The Truth About WW's Purple Plan

Weight Watchers is one of the best-known weight loss programs in America. In fact the company pitches itself as the "#1 Doctor-Recommended Weight Loss Program". And to be fair, U.S. News and World Report has ranked Weight Watchers the best weight loss diet every year since 2011 (via Weight Watchers).

Part of what makes them so popular — and so effective — is their SmartPoint system. The Weight Watchers website says that SmartPoints make it easier to eat healthy and they're not wrong. With their new tracking app, monitoring your SmartPoint is as easy as weighing your food and then searching for it on the app. The program takes care of the rest.

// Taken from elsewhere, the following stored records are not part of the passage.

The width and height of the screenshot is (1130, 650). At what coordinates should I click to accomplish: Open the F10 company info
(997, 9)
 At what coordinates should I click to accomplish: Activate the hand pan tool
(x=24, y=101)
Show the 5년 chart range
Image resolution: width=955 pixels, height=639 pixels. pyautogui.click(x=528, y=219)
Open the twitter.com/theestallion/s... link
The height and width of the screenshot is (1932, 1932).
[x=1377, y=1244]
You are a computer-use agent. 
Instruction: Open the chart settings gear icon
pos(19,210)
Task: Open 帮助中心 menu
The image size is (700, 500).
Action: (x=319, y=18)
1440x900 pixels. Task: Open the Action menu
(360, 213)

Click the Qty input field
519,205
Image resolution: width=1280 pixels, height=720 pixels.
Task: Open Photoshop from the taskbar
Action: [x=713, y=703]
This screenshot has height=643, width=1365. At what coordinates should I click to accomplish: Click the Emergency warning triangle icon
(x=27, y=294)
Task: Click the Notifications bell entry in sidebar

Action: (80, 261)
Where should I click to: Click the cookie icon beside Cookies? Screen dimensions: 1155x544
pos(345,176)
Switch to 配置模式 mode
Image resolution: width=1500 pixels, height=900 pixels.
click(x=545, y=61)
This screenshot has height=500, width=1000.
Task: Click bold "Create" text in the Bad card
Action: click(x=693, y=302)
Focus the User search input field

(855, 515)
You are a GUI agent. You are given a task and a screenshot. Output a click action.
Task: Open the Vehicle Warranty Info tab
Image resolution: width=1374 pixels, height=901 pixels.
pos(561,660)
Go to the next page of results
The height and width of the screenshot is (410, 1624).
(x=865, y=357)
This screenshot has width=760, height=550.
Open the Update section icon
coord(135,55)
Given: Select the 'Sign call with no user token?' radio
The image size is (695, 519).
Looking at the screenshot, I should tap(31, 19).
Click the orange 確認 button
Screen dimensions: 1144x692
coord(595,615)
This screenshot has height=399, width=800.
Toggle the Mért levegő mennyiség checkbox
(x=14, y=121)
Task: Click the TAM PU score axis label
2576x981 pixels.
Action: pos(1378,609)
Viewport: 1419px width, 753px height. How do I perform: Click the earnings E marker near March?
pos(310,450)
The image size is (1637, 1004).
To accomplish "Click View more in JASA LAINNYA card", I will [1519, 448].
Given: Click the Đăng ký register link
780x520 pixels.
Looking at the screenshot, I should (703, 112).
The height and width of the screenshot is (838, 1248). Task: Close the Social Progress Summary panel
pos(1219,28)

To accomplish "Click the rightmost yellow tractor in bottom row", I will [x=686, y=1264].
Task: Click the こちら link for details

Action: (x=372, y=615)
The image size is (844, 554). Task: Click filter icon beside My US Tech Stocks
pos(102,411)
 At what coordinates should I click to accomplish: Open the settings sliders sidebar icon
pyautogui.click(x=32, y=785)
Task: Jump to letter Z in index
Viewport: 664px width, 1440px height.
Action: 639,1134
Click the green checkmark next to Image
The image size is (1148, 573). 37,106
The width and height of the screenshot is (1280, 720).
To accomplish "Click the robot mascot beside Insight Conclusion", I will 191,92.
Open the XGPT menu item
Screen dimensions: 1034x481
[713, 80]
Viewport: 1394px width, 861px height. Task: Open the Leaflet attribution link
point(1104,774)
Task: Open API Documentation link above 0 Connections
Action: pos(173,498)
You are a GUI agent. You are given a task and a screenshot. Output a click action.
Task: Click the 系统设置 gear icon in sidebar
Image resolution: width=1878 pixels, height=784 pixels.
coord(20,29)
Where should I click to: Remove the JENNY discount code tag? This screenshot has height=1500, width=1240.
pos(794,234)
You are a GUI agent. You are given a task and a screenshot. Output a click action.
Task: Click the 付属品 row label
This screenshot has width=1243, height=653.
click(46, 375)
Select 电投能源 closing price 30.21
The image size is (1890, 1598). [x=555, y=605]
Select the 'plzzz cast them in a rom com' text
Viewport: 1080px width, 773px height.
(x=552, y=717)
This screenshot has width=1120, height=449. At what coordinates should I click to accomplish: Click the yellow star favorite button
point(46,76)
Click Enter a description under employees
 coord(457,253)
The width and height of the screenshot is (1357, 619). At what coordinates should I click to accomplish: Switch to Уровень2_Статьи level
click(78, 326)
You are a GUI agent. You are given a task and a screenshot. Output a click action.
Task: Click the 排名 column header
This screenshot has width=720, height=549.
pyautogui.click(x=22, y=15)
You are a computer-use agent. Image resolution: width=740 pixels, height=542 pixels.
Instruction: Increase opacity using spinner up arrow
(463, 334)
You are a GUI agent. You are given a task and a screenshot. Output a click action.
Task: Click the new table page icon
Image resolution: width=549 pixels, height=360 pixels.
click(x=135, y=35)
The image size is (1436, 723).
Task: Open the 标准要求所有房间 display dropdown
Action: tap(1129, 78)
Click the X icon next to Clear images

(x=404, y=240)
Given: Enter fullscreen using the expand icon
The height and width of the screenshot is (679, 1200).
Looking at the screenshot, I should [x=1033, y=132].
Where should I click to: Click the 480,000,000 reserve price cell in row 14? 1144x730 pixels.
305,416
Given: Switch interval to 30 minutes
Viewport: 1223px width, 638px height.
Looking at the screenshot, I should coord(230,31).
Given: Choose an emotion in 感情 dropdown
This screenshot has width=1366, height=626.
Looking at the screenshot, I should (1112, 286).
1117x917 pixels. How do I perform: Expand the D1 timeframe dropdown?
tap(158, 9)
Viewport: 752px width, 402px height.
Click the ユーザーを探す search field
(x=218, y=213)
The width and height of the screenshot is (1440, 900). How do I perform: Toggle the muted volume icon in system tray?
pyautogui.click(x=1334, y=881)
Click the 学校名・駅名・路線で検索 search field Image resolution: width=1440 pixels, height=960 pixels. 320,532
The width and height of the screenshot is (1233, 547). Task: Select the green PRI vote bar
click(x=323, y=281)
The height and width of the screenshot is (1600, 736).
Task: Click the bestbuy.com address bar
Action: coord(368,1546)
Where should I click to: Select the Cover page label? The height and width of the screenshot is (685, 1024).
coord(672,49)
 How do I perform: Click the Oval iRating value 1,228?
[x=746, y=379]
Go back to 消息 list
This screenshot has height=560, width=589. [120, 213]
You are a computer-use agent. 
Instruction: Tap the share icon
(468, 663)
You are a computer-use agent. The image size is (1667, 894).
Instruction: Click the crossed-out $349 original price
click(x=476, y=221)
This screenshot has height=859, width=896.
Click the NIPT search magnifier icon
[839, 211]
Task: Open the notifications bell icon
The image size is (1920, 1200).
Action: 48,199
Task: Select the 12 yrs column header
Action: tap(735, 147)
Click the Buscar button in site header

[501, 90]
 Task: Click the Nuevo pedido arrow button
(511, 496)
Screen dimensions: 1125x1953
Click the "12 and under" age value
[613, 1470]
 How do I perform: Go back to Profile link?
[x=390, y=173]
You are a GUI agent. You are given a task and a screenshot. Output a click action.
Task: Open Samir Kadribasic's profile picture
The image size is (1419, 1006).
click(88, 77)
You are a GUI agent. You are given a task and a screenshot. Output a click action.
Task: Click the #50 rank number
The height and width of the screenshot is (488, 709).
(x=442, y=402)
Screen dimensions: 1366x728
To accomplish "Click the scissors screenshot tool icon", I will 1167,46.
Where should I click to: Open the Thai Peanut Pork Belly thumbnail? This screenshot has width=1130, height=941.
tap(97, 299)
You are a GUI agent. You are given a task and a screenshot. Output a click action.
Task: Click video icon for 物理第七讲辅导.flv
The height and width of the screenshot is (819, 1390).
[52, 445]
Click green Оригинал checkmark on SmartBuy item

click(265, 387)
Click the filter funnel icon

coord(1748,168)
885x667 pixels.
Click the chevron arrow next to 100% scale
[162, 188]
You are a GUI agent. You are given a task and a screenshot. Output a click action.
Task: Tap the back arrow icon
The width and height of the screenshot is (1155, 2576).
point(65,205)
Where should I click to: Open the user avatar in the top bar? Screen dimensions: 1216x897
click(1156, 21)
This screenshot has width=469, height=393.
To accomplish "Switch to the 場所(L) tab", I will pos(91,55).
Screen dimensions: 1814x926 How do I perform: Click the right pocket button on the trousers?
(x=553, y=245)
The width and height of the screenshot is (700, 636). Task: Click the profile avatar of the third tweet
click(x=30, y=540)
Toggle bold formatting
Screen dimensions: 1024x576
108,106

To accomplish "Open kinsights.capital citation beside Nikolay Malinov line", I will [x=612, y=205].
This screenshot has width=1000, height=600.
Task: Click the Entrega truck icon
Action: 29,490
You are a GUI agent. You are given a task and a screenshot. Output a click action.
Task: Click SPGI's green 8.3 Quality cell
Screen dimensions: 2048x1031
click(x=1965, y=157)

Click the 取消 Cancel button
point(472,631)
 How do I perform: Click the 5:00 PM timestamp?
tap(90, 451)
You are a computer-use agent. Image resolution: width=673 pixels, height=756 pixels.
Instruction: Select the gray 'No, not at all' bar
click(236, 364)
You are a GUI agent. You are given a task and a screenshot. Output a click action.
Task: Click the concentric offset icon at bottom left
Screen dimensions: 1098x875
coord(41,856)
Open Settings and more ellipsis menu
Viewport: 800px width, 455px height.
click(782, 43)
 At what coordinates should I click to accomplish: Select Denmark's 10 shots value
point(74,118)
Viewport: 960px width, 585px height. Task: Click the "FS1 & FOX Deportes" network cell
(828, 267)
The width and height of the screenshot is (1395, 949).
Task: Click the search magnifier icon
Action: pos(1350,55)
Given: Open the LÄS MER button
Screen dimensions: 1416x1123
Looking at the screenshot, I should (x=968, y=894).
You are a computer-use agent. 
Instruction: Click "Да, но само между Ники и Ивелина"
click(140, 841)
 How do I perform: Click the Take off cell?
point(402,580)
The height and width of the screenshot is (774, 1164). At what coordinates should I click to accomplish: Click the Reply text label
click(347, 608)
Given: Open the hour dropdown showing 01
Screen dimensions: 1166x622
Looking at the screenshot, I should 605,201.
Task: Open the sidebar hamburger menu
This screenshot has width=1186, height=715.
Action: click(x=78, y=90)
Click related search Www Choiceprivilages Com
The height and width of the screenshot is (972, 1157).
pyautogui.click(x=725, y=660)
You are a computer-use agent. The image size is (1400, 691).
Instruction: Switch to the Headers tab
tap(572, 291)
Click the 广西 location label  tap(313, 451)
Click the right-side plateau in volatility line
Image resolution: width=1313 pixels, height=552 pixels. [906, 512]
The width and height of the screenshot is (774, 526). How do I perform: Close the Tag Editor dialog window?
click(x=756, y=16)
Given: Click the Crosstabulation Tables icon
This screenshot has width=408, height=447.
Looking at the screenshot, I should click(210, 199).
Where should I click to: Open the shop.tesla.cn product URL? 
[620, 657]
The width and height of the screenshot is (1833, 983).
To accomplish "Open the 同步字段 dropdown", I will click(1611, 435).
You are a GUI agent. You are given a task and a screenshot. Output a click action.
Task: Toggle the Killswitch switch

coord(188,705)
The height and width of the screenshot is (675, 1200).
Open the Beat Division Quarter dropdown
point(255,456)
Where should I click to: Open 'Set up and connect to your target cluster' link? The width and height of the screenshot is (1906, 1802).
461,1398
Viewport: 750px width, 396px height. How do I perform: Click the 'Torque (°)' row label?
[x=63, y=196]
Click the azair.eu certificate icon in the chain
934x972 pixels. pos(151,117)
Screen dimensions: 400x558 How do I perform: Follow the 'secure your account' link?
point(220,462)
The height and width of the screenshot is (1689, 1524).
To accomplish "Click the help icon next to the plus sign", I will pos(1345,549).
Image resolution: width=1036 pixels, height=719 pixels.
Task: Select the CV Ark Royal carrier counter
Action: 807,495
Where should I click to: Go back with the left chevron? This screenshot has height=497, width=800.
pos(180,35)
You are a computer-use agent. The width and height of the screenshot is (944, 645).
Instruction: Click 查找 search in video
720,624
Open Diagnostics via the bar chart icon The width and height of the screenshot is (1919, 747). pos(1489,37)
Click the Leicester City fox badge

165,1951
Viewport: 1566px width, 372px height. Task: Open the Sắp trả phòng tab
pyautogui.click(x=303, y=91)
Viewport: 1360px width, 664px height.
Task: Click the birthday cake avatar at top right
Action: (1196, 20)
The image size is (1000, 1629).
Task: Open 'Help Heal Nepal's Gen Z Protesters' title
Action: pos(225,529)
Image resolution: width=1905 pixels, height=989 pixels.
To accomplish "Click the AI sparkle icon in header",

It's an effective system and one the company has been using for almost 50 years. In 2017 the company debuted a system called Freestyle, as explained by the website Simple Nourished Living. It was replaced at the end of 2019 with a three-plan approach. These plans — Purple, Blue, and Green — followed the same general approach as Freestyle but varied on how many zero point foods and SmartPoints a person got, making them more personal. 

These plans allow people to work with their strengths while Weight Watchers helps them with areas where they struggle. The purple plan, for instance, is ideal for people who excel at portion control. And when you look at the details of the plan, it's easy to see why.

Purple plan details

If you just look at the SmartPoints for the Purple Plan, it seems almost impossible to follow. The specific number varies from person to person but overall, this is the plan with the fewest SmartPoints, according to Weight Watchers. An average minimum is about 16 points a day. And though every user on all plans gets additional weekly points to use as they see fit, 16 hardly seems like enough to live on. Especially when you consider that three ounces of lean steak is three points. That's almost a quarter pound of meat, but any sides would eat away the rest of your daily points.

And that is where this plan really opens up. While users might get fewer daily points, they have over 300 zero point food to choose from. Some of these — such as potatoes and brown rice — are not included on the zero point list for other plans. That steak might be three points. But a serving of potatoes, a serving of broccoli, and a serving of fresh fruit for dessert all round out the meal without taking up any points (via Weight Watchers). 

Of course the zero point food list can also be a weakness for some people. It is unfortunately easy to eat more calories than you mean to. And just because a food doesn't cost points doesn't make it calorie-free. But people who are already good with portion control will find themselves loving the freedom to customize their meals without sacrificing points or progress.